• **Problem to work on**
Without the pictures, set down the records below word for word.

Listed records Start Marker

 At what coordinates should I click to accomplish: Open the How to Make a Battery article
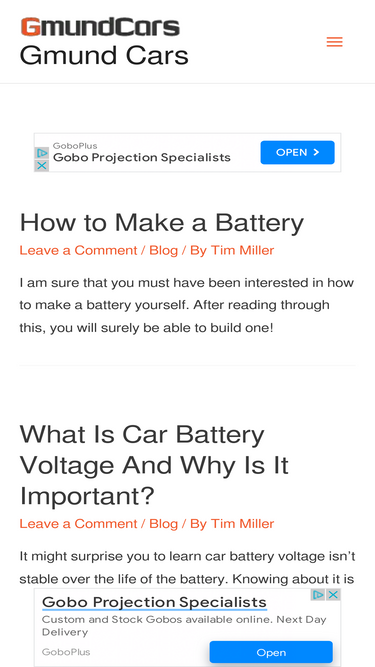pyautogui.click(x=162, y=222)
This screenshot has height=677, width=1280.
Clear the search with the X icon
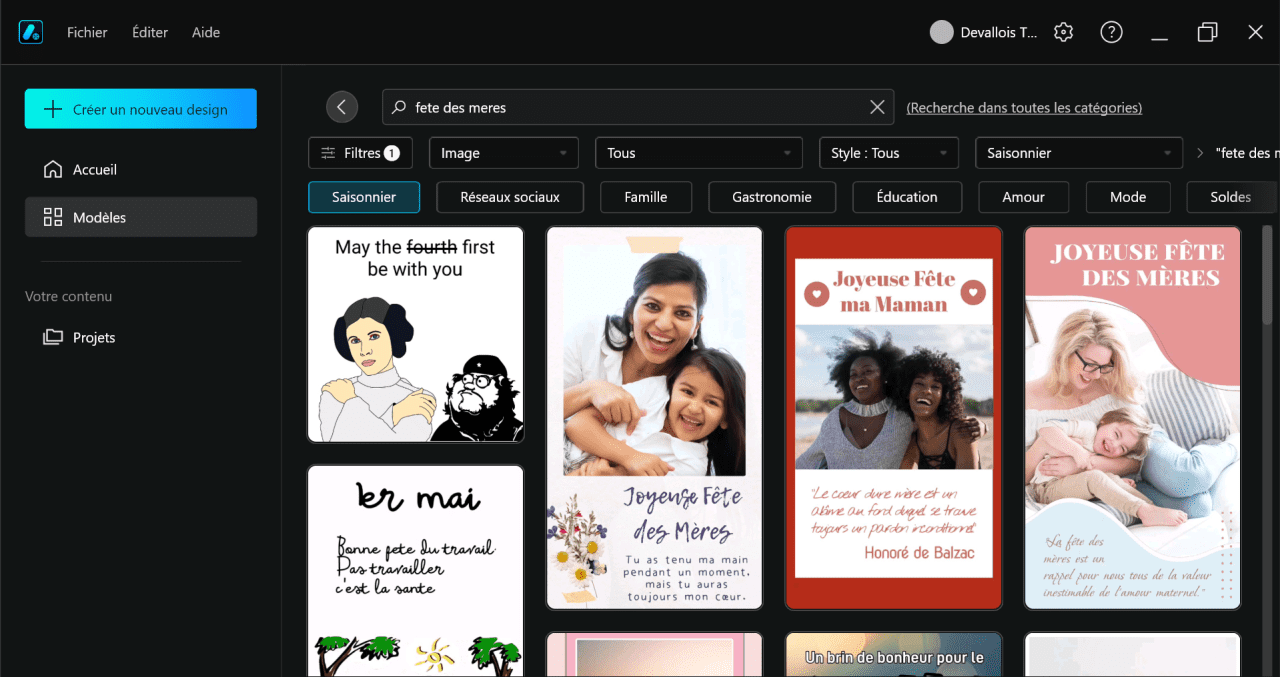(877, 107)
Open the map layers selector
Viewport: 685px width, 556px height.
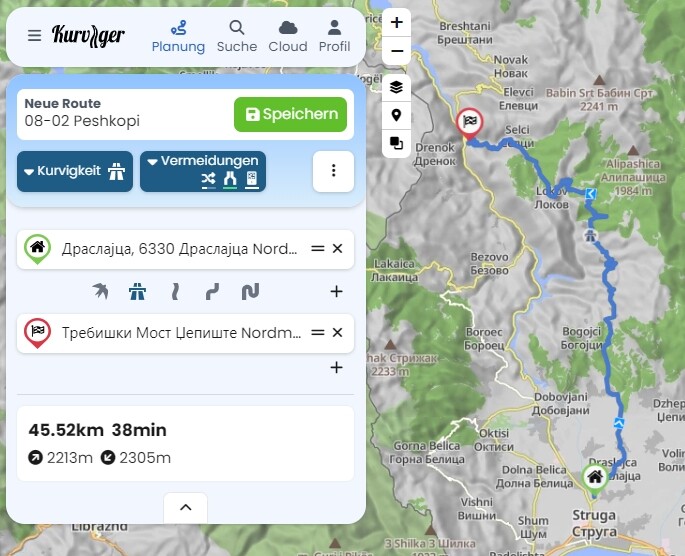click(396, 87)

Listed records End Marker

• **Output**
 At what coordinates should I click to accomplish: Open the How to Make a Battery article
pyautogui.click(x=162, y=222)
This screenshot has height=677, width=1280.
Clear the search with the X icon
(877, 107)
Open the map layers selector
Viewport: 685px width, 556px height.
click(396, 87)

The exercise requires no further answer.